A healing space
Researcher Reshma P R’s ‘Green Shelter’ garden at the Kerala University is a green haven, where students can soothe their souls
The ‘Green Shelter’ arranged on the first floor of the botany department, at the Kariavattom campus of the Kerala University is a special place. Bright green leaves of the foliage on earthen and coir-made pots on the balcony provide a dark shade. Hand-woven bamboo stools are placed on the floor layered with white and brown pebbles, glass bottles painted are turned into holders for money plants creeping on the wall — the serene, scenic beauty of this little man-made wonder is unparalleled.
The native foliage has made the department of botany already a green paradise. Their new Viridescent Haven, aka Green Shelter, is the result of department’s PhD scholar Reshma P R’s love for green spaces. The fourth year research scholar came up with the idea of a healing garden as part of her research paper — the role of plants in eliminating indoor air pollution — with the guidance of professor Bindu R Nair.
The healing gardens are a need of the hour as the stress levels increase in our day-to-day lives, says Reshma, who started working on the garden in 2016. “The healing garden is a common concept in foreign countries, especially in hospitals, meditative centres, education institutions etc. Our country lacks such spaces. As part of my research study I found that indoor plants have the power to eliminate pollutants like formaldehyde compounds from the air and purify air and increase oxygen. I did my MPhil on landscaping and gardening. The idea was always in my mind and my guide Bindu helped me structure it with the support of scientific evidence,” adds Reshma, who completed the project two weeks ago with funds from the university.
The Viridescent Garden follows a green protocol. A door made of bamboo sticks welcomes everyone to this little heaven of 50 sqft near the department library. Plants such as spider lily, snake plants, lucky bamboo, arroweed, money plant etc are abundant on the vertical garden set on a half-cut bamboo trellis. The main attraction of the space is the small table-top fountain.

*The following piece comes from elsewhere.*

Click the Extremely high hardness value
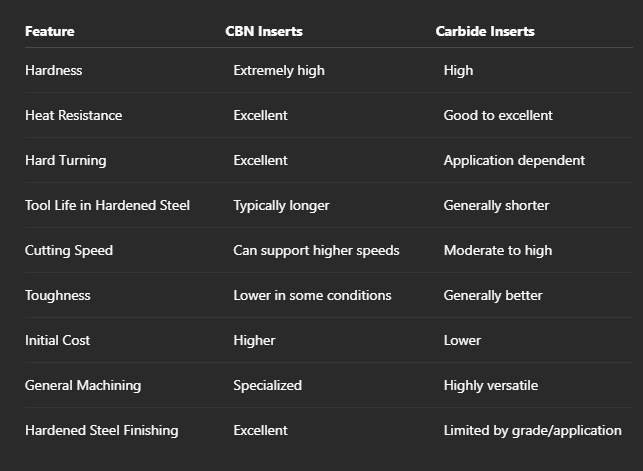This screenshot has height=471, width=643. [279, 71]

“Detach from your mobile phones and relax in this space for a minimum of half-hour. You will feel refreshed. The flowing sound of water soothes our stressed mind too,” says Bindu. It was not an easy job for Reshma to find the right objects to finish her healing garden. But the positive feedback comforts her. “We are also analysing the results with the help of the students who visit the space continuously,” says Reshma.
All elements in the garden have been scientifically proven to soothe the mind, she adds. “The space is rich with sunlight, air, water, earth and foliage. Walking barefoot on the pebbles is good for the neuro system and helps manage high blood pressure. Spending time in these kinds of spaces is good for mental well being. That said, as our campus follows green protocol, I created the garden using eco-friendly and reusable materials.
Everyone can set similar small spaces in their houses even if you have a small balcony too,” she says. Reshma plans to take it as a consultancy project after her PhD, as she is now flooded with inquiries. She says the healing gardens will be a suitable addition in hospitals in our country.